For certain, humanity is not a thing in the sense of an object, whether that be a rock, a chair, a tree or a piece of paper, or a part of the body separate in consideration from the entirety of one’s body in symbiosis with mind.  It is also not a thing in the sense of idea or energy, such as freedom or love.  But it is a thing in the notion of thing present in the idea of entity, and in this we find our humanity residing as an ingredient in the manner in which we exist.  Yes, humanity is an entity we choose; it is an entity that possesses us, becomes one with us, transforms us, and transfigures us even in the eyes of others who can see, seeing here a part of our knowing our understanding our ability to learn, something even the blind can perform, this kind of seeing.

An entity has being; it exists as one.  Humanity  is therefore a thing as a state of being is a thing, and herein henceforth, human being is the thing we must most highly prize because to be human in this sense is to have what we have herein so far come to understand as humanity, which is to be human in the way we mean when you cannot be human unless humane. Humanity is thus an a transfiguring entity, it exists for this purpose; it is to be had, it is to be allowed, it is to be held, and what is to be held is to be done so with care, with caress, with tenderness.   It cannot be extinguished, exterminated, and not even by the most monstrous inhumanity.  It is the most fragile and yet the strongest thing in the universe.

The Nazis did not win; the concentration camp was not—is not—victorious. We cannot allow it to become so in our imagination.

> Text and item location entries:
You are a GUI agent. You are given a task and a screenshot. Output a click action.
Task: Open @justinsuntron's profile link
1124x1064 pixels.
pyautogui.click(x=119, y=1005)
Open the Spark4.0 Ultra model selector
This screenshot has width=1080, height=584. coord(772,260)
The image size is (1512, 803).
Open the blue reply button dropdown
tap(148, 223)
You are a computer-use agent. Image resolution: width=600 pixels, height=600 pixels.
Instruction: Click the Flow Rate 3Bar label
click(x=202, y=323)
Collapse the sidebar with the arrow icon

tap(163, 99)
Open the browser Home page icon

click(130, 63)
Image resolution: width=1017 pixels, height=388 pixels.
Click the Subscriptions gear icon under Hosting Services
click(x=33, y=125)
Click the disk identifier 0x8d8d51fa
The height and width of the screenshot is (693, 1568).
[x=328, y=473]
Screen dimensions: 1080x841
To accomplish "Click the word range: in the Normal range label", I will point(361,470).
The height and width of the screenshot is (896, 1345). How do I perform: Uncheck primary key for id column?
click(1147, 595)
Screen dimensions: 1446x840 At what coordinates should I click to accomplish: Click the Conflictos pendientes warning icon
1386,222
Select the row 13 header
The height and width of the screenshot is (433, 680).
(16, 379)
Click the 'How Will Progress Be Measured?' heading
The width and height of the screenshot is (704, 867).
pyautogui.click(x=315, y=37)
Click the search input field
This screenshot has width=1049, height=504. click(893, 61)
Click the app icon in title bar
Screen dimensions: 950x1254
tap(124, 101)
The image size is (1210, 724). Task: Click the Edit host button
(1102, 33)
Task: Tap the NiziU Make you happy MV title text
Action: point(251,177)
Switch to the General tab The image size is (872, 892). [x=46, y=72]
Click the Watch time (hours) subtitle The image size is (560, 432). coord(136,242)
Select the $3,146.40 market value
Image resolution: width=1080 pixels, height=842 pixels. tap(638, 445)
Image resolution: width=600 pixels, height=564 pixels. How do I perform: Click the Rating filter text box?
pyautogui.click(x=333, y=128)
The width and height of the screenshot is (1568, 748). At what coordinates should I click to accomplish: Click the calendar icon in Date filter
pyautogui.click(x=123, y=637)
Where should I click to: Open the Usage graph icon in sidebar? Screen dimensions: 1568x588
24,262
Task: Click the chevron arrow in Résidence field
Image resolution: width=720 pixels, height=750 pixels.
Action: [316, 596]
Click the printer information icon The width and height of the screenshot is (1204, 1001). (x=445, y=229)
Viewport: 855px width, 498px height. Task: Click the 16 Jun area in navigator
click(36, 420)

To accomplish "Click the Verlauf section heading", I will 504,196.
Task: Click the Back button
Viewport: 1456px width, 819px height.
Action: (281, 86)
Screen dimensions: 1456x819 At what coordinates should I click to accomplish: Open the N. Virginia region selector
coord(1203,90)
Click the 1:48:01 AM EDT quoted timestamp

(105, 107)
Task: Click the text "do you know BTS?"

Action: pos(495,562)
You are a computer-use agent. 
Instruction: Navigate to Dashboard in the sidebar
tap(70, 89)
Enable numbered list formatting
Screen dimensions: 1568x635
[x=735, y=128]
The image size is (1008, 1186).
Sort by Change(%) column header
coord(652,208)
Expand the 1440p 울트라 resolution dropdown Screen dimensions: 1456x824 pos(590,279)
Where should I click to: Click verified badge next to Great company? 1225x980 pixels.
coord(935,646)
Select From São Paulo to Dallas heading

> INSTRUCTIONS TO FOLLOW:
Pick up the passage on humanity as an entity and keep writing it, starting right after its last sentence.

> OUTPUT BELOW:
Having humanity then is to be human in a way that can only be thoughtful, selfless in the sense that egocentrism (as we mean in the pessimistic connotation we have given this term) is not the primary way in which we choose to interact with others.  Love is the axis of the humane; love is the essential ingredient in kindness, tenderness, forgiveness, and compassion. Without these virtues, there can be no humane treatment of another human being. They are, though, the first qualities to disappear in any society suffering from a protracted dehumanization, the kinds we have seen throughout the history of totalitarianism, whether Bolshevik, fascist, Nazis, Stalinist or Maoist; or the kind performed in one dictatorship after another, whether Franco’s, Pinochet’s, or Hussein’s; whether Romanian, Serbian, Cuban, or Haitian. Dehumanization seems to have become one of the leading pastimes around the world; the forms of which have been at the disposal of, for instance, one African war-lord or another; one ethnic group against others, in Iraq, the former republics of the Soviet Union, during the disintegration of the former Yugoslavia, or in Israel/Palestine; in Rwanda. Tribal politics are always in the service of oppression or genocide. All the fore mentioned isms have aided in the transformation of the nation state into tribe.

 

Tribal life is the beginning of the humane, not the further cultivation of being humane. Inhumanity has been all too human throughout history. How often we repeat this or the ways we do only insure we will forget the message. In our media culture, where the medium is the message, the content gets lost in the conduit. The way we are taught to read now only further makes certain we will dis-understand the information conveyed. America is not immune to inhumanity; the fact we are human leaves us susceptible, the fact we are undereducated only insures we will mismanage our legacy and responsibility to ourselves and our posterity.